After the confrontation with Rupa, I go back to my room to rest before my assignation, but when I lie down on my bed I start to cry. I’m not normal, but neither is Rupa. None of us is. Green City stole our
normality, our childhoods, our futures. What is normality anyway? We live in bizarre circumstances; either we cope, or we crack and shatter like glass. The Panah has taught me that much; I’ve learned not to mind my own insanity. But Rupa’s newfound love doesn’t seem to have done anything to heal her or make her happier. It’s only honed her dissatisfaction, and she’s torn my defenses with her casual cruelty.

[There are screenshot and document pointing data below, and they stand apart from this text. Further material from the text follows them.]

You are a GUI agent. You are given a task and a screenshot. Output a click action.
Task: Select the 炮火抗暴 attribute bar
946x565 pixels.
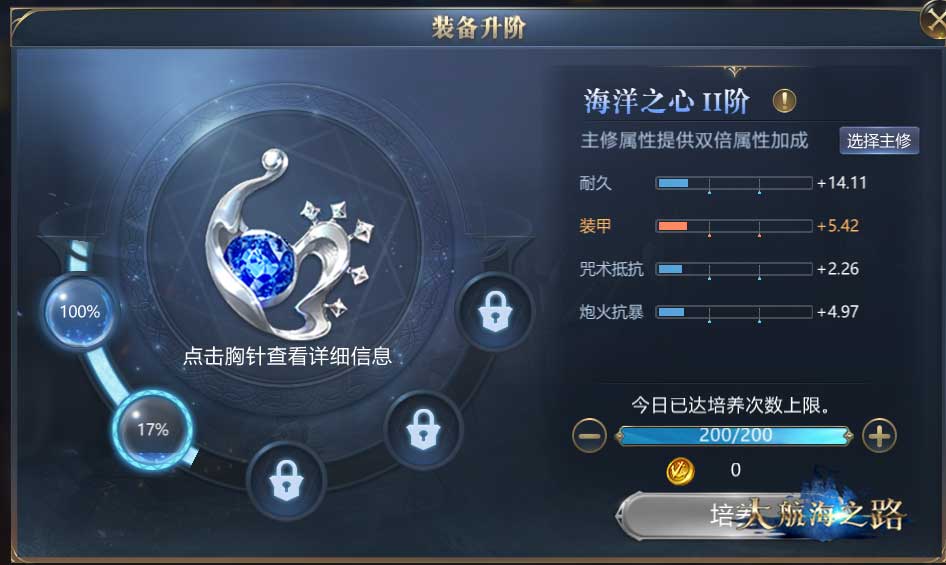click(x=734, y=312)
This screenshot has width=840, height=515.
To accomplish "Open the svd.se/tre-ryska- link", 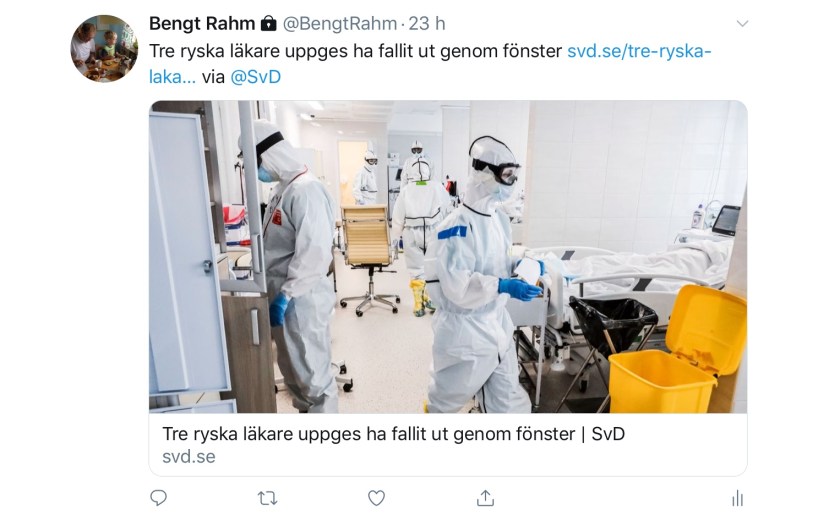I will (x=639, y=51).
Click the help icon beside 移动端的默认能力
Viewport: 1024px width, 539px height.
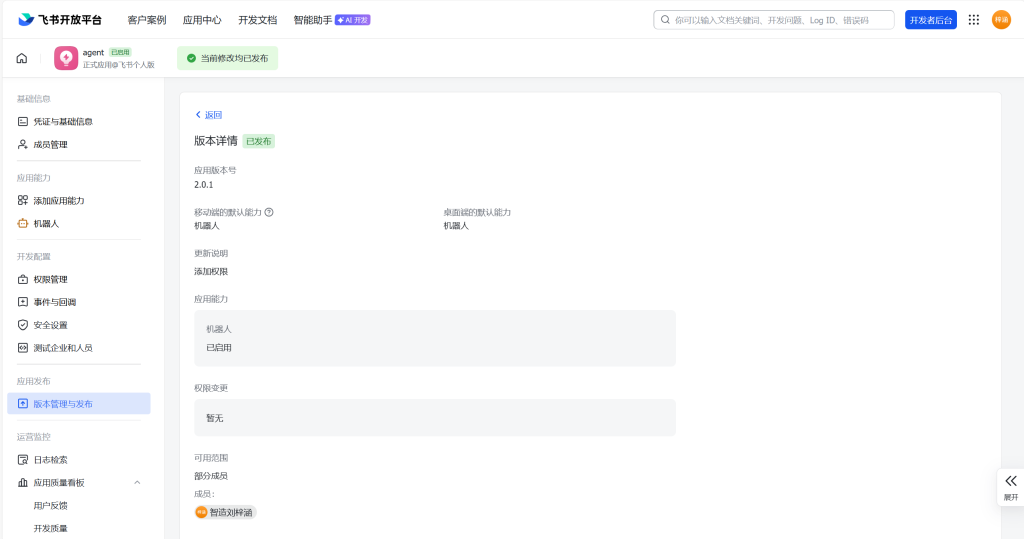tap(269, 212)
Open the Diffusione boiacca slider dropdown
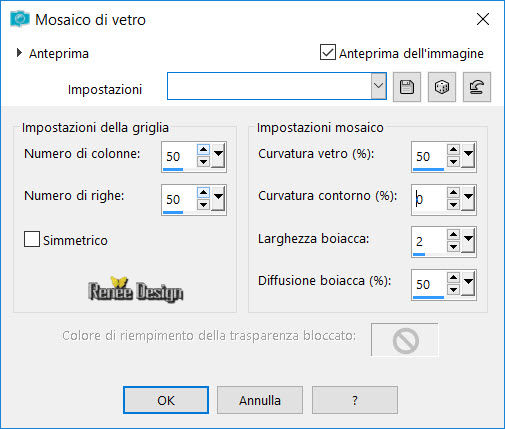Screen dimensions: 505x429 tap(468, 283)
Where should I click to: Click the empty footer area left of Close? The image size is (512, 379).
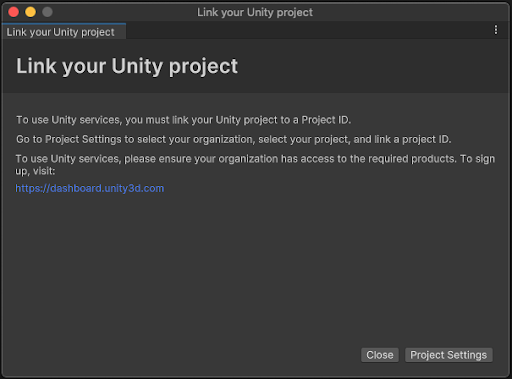(x=180, y=355)
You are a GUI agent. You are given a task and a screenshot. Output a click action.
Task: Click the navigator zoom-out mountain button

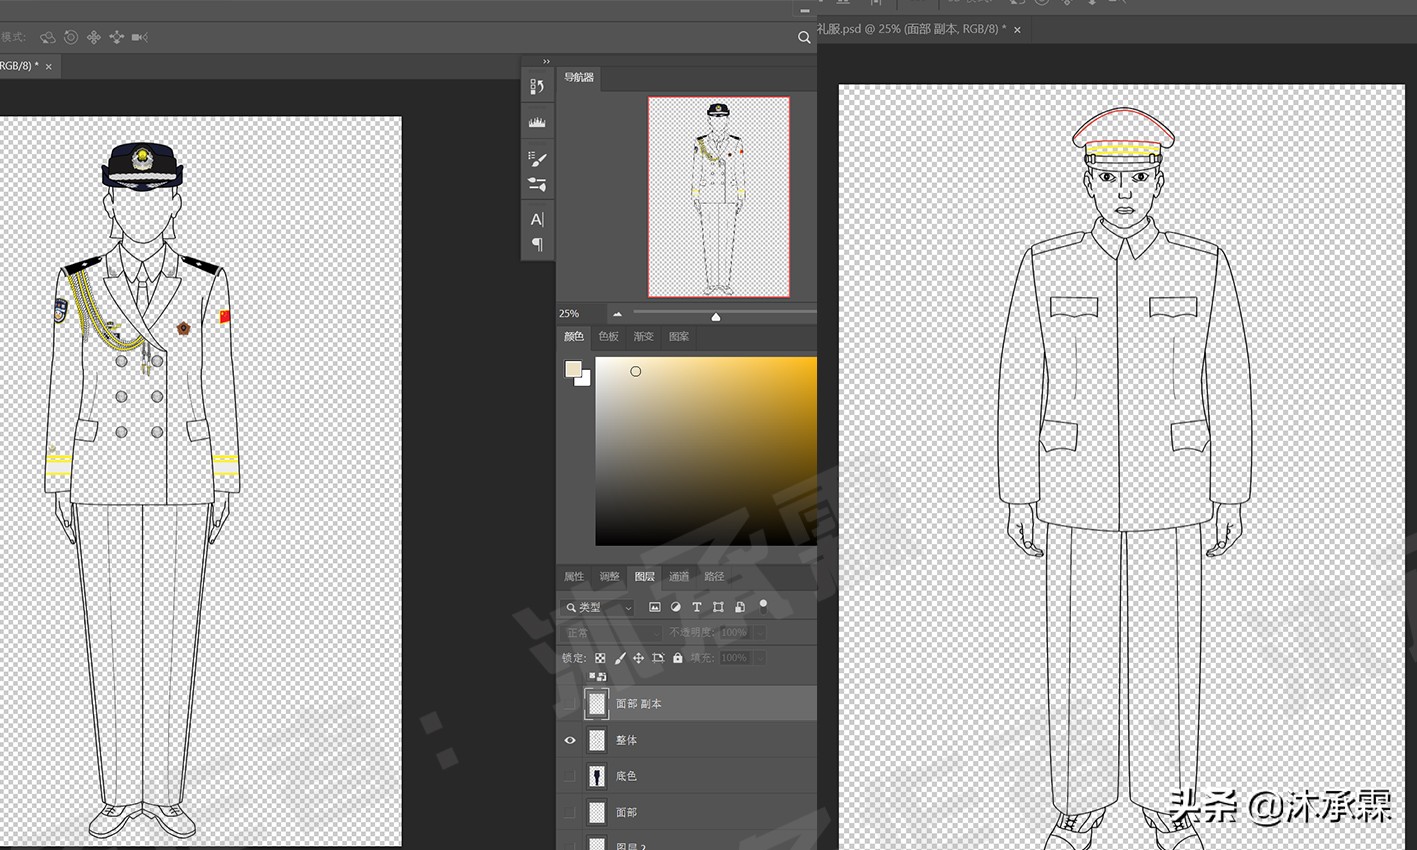pos(617,314)
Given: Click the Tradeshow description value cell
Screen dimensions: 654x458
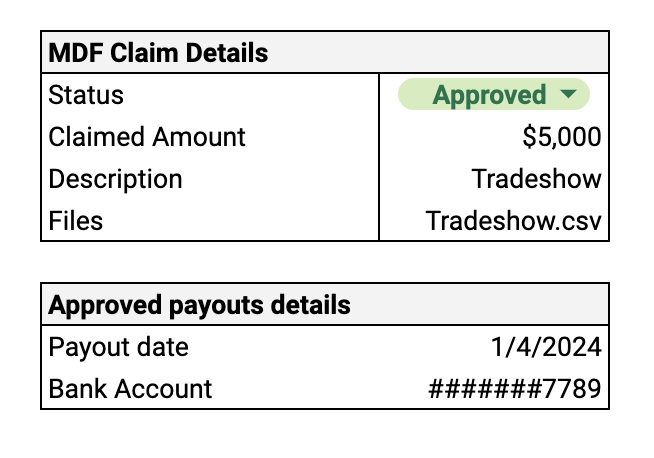Looking at the screenshot, I should [x=494, y=179].
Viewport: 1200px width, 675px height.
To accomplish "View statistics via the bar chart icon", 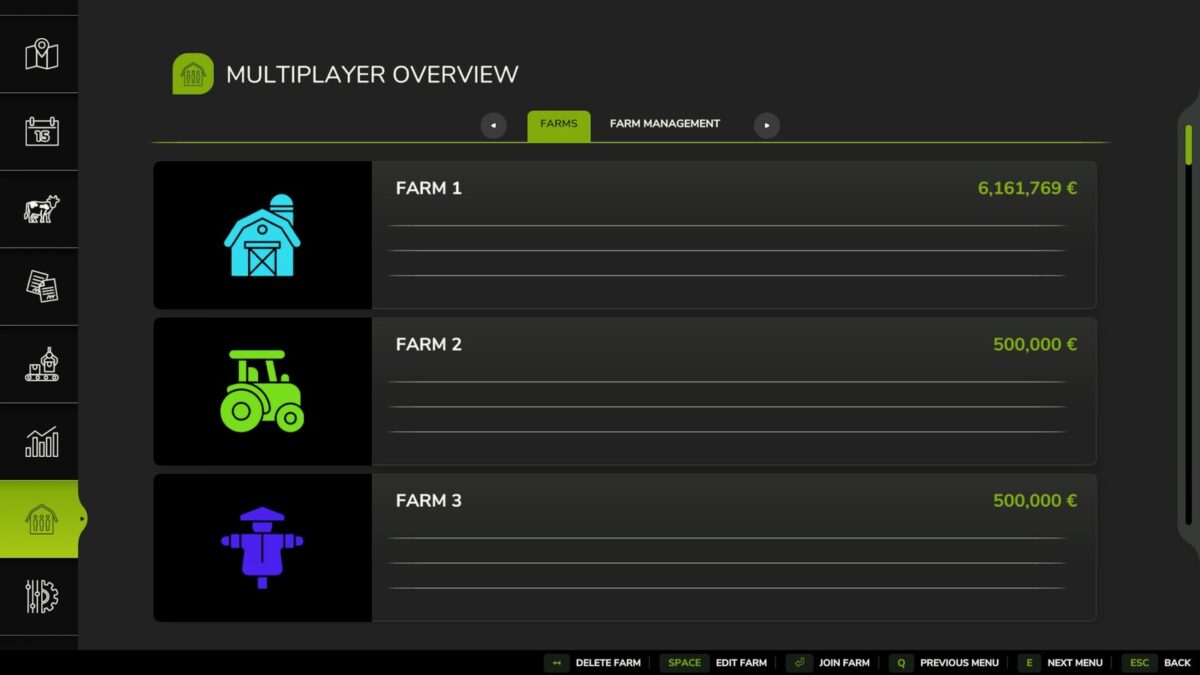I will 40,441.
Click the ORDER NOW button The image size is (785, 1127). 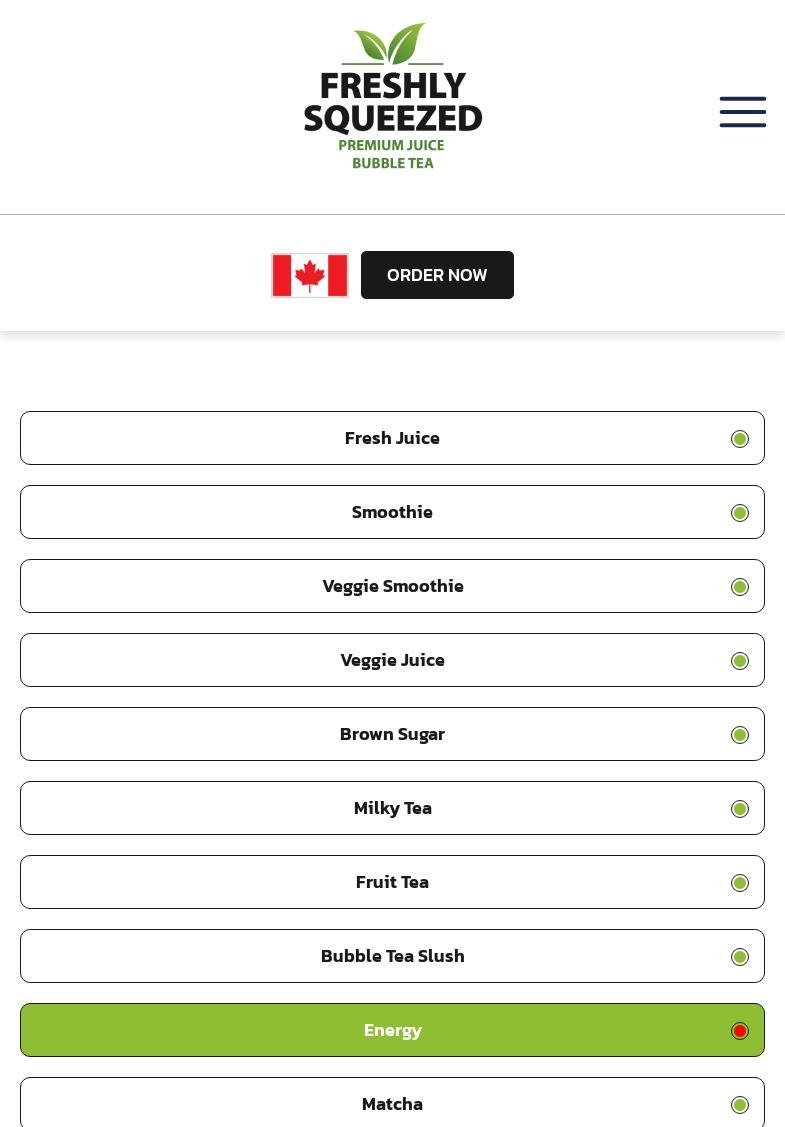pos(437,275)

My tears defeat me, pouring out of my eyes faster than I can wipe them away. In the end, I let the tears soak into my pillow. The love I wanted to give her is a waste; she’s thrown it back at me with both hands. She doesn’t want or need the Panah anymore, now that she’s found true love. She doesn’t need me either, and there’s no feeling worse than that.
From the Voice Notes
of Ilona Serfati
I spend a lot of my time asleep, resting lightly on the earth that will soon claim me for its own.
We don’t bury bodies here in the Panah; we have to incinerate them, using chemicals that reduce our bodies to biological ash in a matter of hours. We thought of everything when we set this place up, even the area in the back of the Panah where our cremations take place. Each woman who dies is buried here, ashes scattered around the trees in the Charbagh. Nurturing and replenishing us with the remains of her existence, her cells and atoms become part of our atmosphere. Fairuza hasn’t left us. And soon I’ll join her. If I see her after I die, I have only two questions for her:
Was it all worthwhile? Was this suffering better than the other way?
Lin doesn’t know, or if she does, she’s closing her eyes to the truth. She keeps talking about the New Year, the plans she has for improving the garden, the lighting system, whether or not we’ll get another girl in the Panah. Sometimes I want to grab her by the shoulders and ask: “Don’t you understand the situation? By this time next year I won’t be here.” She averts her eyes from mine, and doesn’t let me talk, the wretched girl.